═══ Study text

Presenter
Steven G. Driese
Professor and Graduate Program Director
Department of Geosciences, Baylor University
Abstract
Time duration of pedogenesis is one of the most elusive parameters in studies of paleoweathering, especially for deep-time paleosols with limited or unavailable geochronological control. The Neoproterozoic Baltic paleosol (600-560 Ma) developed on a major disconformity in the eroded Paleo- to Mesoproterozoic crystalline basement of the former Baltica continent in northwest Russia, Estonia, Latvia and Lithuania. Mean Annual Precipitation (1500-1600 mm yr-1: CIA-K) and Mean Annual Temperature (10-15 oC: PPM1.0) were estimated using bulk geochemistry for three deep weathering profiles sampled from drillcores. Mass-balance calculations assumed immobile Al2O3 during weathering, because it shows less variability with depth, on a relative percentage basis, than TiO2 or Zr. Protoliths (parent materials) were chosen for each drillcore profile based on evaluation of Harker plots, as well as trends exhibited on A-C*N-K diagrams. A correction for K-metasomatism (additions) for each profile was applied and defined as K2OCALC, before calculating mass flux of K2O. Calculations for pCO2 follow the thermodynamic method of Sheldon, with evaluation of total mass flux for CaO, MgO, Na2O, and K2OCALC during weathering of each protolith material. Iterative calculations were then performed varying time duration of pedogenesis, while assuming all other parameters remained constant; when considering a range of acceptable values of paleoatmospheric pCO2 based on earlier studies (1.0 < x PIAL < 10.0), a minimum of 3.0 x 105 and a maximum of 5.7 x 106 yrs weathering duration is indicated, which is consistent with previous interpretations that the Baltic paleosol is a deep paleo-Oxisol. This long weathering duration estimate, using our approach here, does not require invoking a “transient Neoproterozoic greenhouse event” to explain the observed depth (to 40 m) and intensity of weathering, especially given newer paleolatitudinal reconstructions. Sensitivity testing of a “modern” granite weathering profile suggests that this is an appropriate procedure for saprolite-protolith systems with thin or no soil cover. Sensitivity of the pCO2 model to weathering duration can therefore be used for interpreting paleoweathering profiles in which pCO2 can been constrained independently by other studies.

══════

▶ _Exercise tasks_
#1 In the paleosol abstract, which oxide was assumed to stay immobile during weathering in the mass-balance calculations?
#2 Extend the paleosol abstract with new text that begins after its final sentence.
The data after this text is not needed for any task.

═══ Data section

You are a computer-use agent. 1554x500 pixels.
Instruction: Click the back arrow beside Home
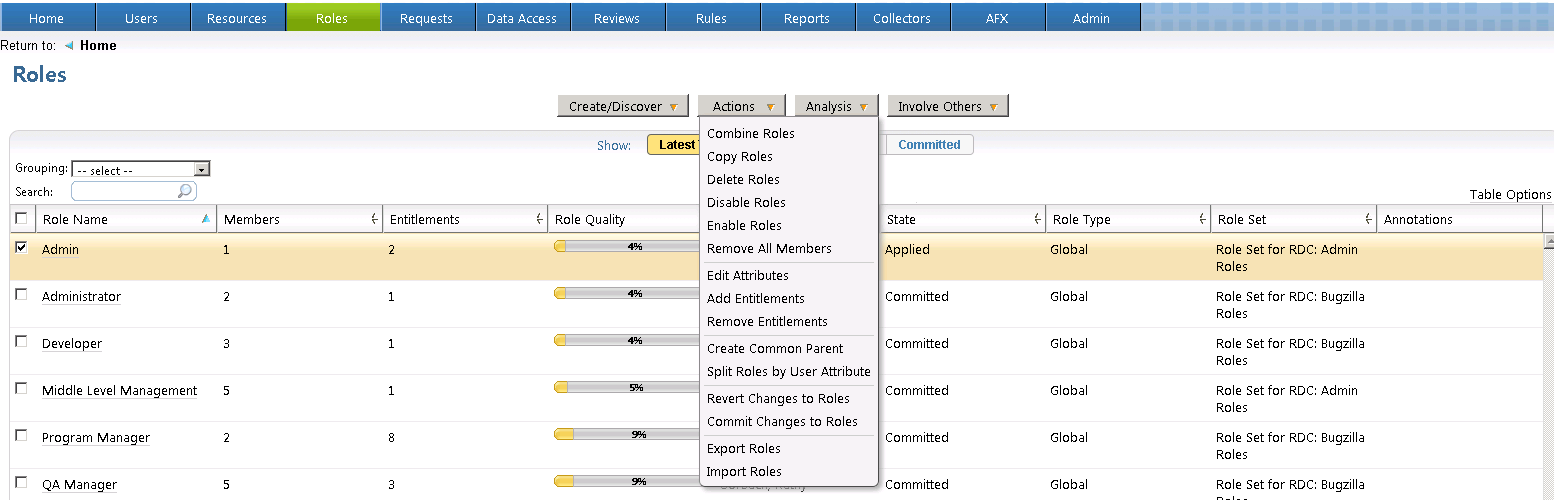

══════

▶ _Answers for the exercise_
#1 Al2O3

#2
About
Steve Driese obtained his B.S. degree in Geology from Southern Illinois University in 1977, and Master’s and Ph.D. degrees from the University of Wisconsin-Madison, in 1979 and 1982, respectively. Driese was previously a faculty member at the University of Tennessee-Knoxville from 1982-2004, and from 2004-2013 was Professor and Chair of the Department of Geology at Baylor University. He is currently Professor and Graduate Program Director at Baylor University in the recently renamed Department of Geosciences, and was appointed Associate Dean for Research in the Graduate School in 2016.
Driese’s current research emphasizes paleoclimate and paleolandscape reconstructions derived from the study of paleosols. His teaching includes graduate courses in Paleopedology, Micromorphology of Soils and Paleosols, and Sandstone Petrology. His research includes Precambrian paleoweathering surfaces, Paleozoic paleosols of the Appalachian basin of the eastern U.S., modern Vertisols (high clay content soils with a high shrink-swell potential) occurring in the Texas Coast Prairie and Blacklands, and Quaternary floodplain soils, paleosols, and speleothems in the southeastern and mid-Atlantic US, Quaternary paleosols of Costa Rica, and Miocene and Quaternary paleosols of Kenya and Uganda. Driese lead an SEPM-NSF Joint Workshop on Paleosols and Modern Surface Soil Analog Systems from September 21-25, 2010, at Petrified Forest National Park in Arizona, and co-edited a recent SEPM Special Publication #104 published in 2013 containing papers presented at that workshop. With over 125 published peer-reviewed papers and 275 abstracts presented at professional meetings, Driese has had his research funded by the National Science Foundation and by the American Chemical Society (Petroleum Research Fund). He served as an Associate Editor for the Journal of Sedimentary Research, and was on the Editorial Board of Geology, Sedimentary Geology and PALAIOS. Driese has previously mentored 25 Graduate students at the University of Tennessee-Knoxville, 8 graduate students at Baylor University, and is currently mentoring 4 Ph.D. students.